- AVAILABLE DATA
______

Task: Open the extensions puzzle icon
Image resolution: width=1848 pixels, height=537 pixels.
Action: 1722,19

______

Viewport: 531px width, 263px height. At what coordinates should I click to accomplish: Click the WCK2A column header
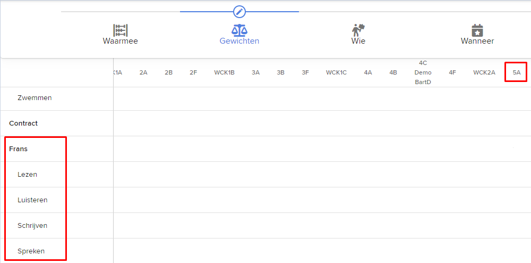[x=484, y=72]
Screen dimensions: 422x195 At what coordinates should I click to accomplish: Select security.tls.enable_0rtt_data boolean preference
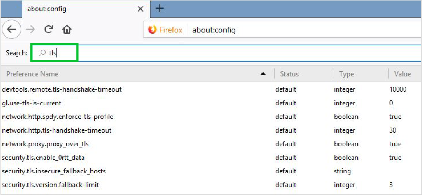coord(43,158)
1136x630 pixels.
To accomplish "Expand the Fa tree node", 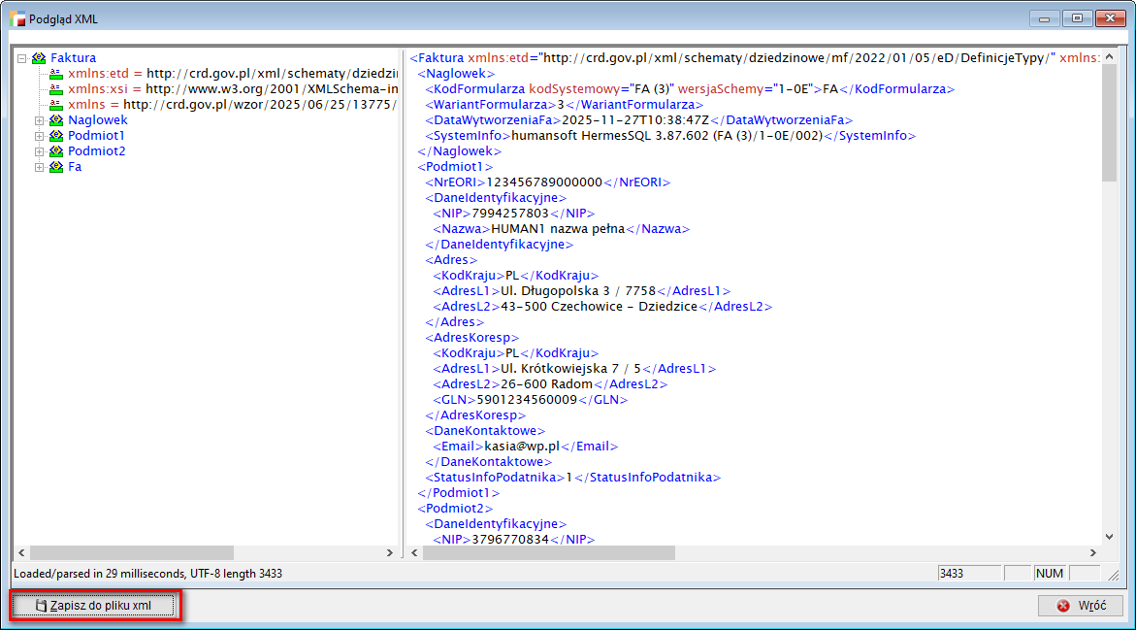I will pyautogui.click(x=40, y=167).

______

- DESCRIPTION OF THE TASK
Convert the records starting at the line containing "Task: Open the extensions puzzle icon" and ending at the line containing "Action: 1722,19" into a two-column CSV with the headers instruction and click_point. Give one row per record, and put its text and its answer each in a single quoted field with line breaks replaced by spaces.

- TASK OUTPUT
instruction,click_point
"Task: Open the extensions puzzle icon Image resolution: width=1848 pixels, height=537 pixels.","Action: 1722,19"